**OBJECTIVE:**
Reproduce the material below word for word, starting at its first line and ending with the line that contains "Action: (x=1075, y=19)", including that line.

## BEGIN GIVEN RECORDS

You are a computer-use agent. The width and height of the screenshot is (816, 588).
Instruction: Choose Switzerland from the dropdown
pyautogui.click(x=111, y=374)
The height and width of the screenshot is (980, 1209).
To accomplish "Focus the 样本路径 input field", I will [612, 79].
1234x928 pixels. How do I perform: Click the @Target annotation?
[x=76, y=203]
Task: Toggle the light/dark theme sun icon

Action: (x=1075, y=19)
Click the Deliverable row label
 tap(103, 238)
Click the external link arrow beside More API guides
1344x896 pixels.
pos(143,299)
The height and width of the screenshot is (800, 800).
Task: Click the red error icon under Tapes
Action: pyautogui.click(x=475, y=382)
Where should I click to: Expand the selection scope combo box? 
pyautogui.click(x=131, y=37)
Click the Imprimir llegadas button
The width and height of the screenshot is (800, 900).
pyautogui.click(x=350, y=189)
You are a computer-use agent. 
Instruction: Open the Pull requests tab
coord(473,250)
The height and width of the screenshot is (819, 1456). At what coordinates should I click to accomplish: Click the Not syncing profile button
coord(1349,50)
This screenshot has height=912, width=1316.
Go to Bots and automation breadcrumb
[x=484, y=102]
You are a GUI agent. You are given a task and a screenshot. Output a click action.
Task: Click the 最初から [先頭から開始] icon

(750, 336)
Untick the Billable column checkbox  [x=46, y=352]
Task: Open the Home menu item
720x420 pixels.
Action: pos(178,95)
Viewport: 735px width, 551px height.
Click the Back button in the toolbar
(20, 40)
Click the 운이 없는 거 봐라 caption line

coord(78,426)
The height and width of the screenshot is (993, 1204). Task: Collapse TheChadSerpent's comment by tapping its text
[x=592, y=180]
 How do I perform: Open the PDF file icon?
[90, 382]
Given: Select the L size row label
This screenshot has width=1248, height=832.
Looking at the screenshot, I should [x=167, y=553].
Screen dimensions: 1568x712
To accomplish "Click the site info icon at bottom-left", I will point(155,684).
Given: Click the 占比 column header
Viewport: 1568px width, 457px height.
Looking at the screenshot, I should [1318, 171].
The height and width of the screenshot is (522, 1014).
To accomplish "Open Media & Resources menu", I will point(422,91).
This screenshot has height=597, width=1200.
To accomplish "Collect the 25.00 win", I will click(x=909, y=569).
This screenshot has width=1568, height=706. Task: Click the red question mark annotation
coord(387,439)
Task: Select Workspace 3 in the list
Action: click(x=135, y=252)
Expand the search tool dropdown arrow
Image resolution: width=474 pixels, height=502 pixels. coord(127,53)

## END GIVEN RECORDS

**ANSWER:**
You are a computer-use agent. The width and height of the screenshot is (816, 588).
Instruction: Choose Switzerland from the dropdown
pyautogui.click(x=111, y=374)
The height and width of the screenshot is (980, 1209).
To accomplish "Focus the 样本路径 input field", I will [612, 79].
1234x928 pixels. How do I perform: Click the @Target annotation?
[x=76, y=203]
Task: Toggle the light/dark theme sun icon

Action: (x=1075, y=19)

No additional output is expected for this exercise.